• [What you are asked to do]:
Output the lines from the line with "The width and height of the screenshot is (253, 2576)." to the line with "科幻小说 is located at coordinates (728, 130)." exactly as they appear, including both of those lines.
## Start Information supplied
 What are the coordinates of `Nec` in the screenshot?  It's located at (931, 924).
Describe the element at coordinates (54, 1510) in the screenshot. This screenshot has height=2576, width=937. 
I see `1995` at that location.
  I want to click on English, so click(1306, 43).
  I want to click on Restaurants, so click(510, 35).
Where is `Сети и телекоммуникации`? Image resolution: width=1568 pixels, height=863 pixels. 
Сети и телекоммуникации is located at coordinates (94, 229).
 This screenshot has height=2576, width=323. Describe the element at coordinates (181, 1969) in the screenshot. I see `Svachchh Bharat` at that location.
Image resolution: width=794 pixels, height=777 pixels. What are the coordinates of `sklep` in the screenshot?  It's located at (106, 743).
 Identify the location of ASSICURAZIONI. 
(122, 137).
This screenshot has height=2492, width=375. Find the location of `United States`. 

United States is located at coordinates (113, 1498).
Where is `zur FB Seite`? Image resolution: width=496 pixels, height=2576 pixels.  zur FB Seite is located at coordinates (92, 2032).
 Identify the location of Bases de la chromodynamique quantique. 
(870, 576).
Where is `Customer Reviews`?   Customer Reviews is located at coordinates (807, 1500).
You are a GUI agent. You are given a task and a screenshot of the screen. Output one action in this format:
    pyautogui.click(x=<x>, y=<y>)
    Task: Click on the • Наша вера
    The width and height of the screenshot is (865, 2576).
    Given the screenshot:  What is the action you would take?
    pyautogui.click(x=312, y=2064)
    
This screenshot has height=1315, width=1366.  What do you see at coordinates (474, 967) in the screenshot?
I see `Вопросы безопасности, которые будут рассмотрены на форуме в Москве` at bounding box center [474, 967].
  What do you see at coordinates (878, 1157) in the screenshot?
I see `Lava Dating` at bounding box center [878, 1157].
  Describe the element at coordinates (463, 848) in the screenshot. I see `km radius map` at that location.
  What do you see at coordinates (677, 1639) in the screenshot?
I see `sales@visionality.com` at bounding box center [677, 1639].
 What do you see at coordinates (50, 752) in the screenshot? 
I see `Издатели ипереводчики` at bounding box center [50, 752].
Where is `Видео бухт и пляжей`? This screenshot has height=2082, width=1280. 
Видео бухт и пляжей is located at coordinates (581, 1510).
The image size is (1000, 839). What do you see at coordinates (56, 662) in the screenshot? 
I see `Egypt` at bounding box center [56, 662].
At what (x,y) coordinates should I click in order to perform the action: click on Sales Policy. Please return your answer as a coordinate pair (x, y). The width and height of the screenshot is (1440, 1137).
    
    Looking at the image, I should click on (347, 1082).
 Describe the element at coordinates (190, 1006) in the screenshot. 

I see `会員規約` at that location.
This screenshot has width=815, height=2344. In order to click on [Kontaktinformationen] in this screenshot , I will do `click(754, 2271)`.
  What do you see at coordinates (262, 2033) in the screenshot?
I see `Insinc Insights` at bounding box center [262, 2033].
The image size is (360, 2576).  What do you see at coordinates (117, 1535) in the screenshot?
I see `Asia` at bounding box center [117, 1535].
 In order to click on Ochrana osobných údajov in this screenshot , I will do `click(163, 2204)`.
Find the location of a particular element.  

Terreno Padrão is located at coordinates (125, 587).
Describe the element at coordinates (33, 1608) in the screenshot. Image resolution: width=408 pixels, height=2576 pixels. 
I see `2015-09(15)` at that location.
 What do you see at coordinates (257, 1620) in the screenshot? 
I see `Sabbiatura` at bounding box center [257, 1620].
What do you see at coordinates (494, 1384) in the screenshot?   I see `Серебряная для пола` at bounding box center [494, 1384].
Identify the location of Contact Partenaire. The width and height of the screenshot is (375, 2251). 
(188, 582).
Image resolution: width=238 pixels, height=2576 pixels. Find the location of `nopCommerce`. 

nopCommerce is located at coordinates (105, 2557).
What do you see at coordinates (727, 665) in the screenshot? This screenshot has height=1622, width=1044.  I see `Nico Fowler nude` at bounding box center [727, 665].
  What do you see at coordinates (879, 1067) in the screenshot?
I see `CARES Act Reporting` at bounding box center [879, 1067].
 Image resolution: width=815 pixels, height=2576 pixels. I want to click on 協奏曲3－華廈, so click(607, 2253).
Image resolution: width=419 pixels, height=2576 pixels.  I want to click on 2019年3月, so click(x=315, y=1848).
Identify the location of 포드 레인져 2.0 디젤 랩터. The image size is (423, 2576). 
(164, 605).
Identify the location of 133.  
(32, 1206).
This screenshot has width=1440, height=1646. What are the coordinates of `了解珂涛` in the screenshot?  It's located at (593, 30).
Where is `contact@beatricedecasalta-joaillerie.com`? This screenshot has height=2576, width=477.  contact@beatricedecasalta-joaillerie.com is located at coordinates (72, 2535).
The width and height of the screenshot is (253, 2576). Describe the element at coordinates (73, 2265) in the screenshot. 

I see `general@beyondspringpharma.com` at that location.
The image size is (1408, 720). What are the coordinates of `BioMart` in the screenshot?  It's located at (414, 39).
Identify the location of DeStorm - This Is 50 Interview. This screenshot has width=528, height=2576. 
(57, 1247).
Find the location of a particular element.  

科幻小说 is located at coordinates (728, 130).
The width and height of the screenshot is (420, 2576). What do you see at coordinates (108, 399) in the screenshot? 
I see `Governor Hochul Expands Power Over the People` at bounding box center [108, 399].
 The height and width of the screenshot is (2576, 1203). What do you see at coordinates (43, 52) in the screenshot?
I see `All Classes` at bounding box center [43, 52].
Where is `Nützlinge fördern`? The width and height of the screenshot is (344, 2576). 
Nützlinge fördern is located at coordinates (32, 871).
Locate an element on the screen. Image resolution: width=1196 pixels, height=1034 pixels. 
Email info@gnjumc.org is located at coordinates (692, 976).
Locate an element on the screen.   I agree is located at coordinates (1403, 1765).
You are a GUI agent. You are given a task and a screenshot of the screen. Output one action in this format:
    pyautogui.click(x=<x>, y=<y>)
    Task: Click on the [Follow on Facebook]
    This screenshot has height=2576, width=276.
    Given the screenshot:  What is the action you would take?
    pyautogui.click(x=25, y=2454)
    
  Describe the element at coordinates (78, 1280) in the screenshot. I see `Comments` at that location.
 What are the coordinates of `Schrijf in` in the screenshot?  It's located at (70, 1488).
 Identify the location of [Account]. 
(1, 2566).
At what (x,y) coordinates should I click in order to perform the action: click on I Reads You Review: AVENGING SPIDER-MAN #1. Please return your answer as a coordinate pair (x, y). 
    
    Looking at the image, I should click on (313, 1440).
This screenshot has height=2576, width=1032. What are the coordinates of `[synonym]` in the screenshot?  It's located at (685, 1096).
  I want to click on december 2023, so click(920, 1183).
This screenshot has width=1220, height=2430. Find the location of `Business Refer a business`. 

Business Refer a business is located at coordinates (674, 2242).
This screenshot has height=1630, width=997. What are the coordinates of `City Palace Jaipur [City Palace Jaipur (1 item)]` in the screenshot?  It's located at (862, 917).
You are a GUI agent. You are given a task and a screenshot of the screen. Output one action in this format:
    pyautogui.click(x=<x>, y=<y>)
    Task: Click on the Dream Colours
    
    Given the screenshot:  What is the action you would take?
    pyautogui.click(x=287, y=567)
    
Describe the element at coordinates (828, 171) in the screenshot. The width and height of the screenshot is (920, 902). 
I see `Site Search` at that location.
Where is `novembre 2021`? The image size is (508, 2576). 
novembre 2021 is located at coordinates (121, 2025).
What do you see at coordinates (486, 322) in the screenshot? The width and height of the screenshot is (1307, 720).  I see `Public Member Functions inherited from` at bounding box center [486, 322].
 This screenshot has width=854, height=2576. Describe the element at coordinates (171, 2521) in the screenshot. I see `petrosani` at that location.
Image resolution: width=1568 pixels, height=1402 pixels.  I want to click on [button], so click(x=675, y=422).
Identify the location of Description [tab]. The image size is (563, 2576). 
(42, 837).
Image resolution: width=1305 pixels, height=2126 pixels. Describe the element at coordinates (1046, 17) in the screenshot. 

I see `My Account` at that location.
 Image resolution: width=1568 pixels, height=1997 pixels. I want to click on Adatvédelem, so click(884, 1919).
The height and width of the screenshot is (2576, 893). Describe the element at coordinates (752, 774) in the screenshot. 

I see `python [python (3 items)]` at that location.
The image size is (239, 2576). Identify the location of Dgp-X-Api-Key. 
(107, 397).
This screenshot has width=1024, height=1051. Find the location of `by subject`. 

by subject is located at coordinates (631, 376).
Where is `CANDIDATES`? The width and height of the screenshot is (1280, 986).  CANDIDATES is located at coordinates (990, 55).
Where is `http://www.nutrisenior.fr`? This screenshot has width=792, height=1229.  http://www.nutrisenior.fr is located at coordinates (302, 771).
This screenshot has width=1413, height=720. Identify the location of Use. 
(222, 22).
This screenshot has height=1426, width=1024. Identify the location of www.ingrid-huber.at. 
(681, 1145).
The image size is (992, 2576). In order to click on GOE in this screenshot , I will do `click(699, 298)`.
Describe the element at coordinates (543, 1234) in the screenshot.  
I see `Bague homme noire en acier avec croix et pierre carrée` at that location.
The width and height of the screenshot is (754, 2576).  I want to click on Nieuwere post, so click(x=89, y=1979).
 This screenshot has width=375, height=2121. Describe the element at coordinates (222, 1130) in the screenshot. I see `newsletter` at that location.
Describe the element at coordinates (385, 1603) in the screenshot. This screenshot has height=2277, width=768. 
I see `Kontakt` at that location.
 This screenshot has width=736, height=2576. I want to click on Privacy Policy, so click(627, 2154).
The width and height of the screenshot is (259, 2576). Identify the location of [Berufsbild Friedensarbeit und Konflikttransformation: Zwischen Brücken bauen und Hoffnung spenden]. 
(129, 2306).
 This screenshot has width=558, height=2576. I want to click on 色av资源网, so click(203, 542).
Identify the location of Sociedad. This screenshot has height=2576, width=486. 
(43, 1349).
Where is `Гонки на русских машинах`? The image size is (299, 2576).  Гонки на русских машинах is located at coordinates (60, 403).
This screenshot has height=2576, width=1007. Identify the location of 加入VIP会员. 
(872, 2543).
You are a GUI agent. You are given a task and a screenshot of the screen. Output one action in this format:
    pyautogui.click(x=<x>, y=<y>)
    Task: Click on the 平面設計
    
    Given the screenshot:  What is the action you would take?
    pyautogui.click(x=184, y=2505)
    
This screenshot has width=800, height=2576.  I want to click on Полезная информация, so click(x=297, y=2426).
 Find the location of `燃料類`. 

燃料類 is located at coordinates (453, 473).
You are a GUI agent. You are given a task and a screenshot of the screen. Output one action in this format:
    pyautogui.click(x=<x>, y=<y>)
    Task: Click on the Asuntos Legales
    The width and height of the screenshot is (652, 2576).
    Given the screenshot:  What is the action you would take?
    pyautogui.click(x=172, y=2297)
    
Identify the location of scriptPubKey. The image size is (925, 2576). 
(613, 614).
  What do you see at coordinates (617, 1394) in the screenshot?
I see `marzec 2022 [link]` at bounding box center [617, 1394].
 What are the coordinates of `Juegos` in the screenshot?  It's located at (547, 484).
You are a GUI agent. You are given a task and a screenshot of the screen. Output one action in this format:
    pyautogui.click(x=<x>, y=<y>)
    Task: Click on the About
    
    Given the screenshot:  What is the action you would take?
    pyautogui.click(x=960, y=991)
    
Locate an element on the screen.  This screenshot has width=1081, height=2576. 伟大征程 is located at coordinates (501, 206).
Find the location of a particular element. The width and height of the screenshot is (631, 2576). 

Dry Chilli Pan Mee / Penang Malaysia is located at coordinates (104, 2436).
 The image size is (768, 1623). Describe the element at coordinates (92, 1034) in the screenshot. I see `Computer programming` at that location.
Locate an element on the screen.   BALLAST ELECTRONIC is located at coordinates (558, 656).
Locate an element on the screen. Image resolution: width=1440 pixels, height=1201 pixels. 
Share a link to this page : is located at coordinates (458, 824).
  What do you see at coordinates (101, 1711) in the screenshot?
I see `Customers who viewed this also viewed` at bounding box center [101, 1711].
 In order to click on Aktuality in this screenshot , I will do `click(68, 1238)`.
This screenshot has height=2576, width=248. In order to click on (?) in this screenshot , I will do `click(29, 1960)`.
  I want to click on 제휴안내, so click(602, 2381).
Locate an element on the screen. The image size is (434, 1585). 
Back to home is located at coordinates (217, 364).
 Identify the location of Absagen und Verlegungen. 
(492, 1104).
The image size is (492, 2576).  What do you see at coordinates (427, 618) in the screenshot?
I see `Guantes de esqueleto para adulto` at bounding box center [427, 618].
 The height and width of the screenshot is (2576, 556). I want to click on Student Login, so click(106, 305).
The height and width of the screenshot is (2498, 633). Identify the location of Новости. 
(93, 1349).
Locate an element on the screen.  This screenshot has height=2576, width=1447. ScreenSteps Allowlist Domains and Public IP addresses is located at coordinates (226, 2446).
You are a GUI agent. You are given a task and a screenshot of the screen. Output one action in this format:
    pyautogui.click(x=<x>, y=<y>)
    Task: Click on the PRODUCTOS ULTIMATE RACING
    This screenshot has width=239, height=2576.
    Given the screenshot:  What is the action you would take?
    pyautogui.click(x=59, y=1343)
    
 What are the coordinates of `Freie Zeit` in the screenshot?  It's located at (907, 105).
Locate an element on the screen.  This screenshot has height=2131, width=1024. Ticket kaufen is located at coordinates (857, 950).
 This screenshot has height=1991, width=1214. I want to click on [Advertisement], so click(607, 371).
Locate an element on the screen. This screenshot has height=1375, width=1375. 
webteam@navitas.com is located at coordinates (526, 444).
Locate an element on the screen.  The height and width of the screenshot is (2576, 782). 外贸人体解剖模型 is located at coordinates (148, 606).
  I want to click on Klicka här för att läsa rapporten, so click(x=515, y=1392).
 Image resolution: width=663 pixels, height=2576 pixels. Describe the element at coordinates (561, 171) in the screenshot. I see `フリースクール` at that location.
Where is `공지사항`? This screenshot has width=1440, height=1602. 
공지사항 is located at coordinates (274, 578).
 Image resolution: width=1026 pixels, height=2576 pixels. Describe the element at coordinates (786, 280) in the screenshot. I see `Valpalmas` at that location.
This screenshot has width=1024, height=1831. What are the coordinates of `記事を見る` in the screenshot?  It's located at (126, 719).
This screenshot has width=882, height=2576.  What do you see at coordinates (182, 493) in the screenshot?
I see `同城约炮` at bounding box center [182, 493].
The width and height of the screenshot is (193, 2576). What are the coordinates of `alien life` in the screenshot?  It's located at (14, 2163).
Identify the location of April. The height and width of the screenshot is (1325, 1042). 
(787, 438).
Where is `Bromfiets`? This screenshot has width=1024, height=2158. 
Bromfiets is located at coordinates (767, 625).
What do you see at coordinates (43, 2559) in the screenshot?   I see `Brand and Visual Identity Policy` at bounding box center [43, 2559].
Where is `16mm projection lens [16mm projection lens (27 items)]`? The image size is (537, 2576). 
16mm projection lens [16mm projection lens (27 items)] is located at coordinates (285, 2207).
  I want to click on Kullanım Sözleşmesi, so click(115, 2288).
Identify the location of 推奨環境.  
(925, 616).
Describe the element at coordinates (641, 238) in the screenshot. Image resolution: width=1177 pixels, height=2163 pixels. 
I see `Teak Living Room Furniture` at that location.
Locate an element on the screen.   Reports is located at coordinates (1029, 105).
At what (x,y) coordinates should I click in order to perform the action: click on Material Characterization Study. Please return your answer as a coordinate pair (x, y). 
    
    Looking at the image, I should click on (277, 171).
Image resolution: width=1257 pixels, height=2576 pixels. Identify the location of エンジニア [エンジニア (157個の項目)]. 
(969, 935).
## End Information supplied
• [Solution below]:
The width and height of the screenshot is (253, 2576). Describe the element at coordinates (73, 2265) in the screenshot. 

I see `general@beyondspringpharma.com` at that location.
The image size is (1408, 720). What are the coordinates of `BioMart` in the screenshot?  It's located at (414, 39).
Identify the location of DeStorm - This Is 50 Interview. This screenshot has width=528, height=2576. 
(57, 1247).
Find the location of a particular element.  

科幻小说 is located at coordinates (728, 130).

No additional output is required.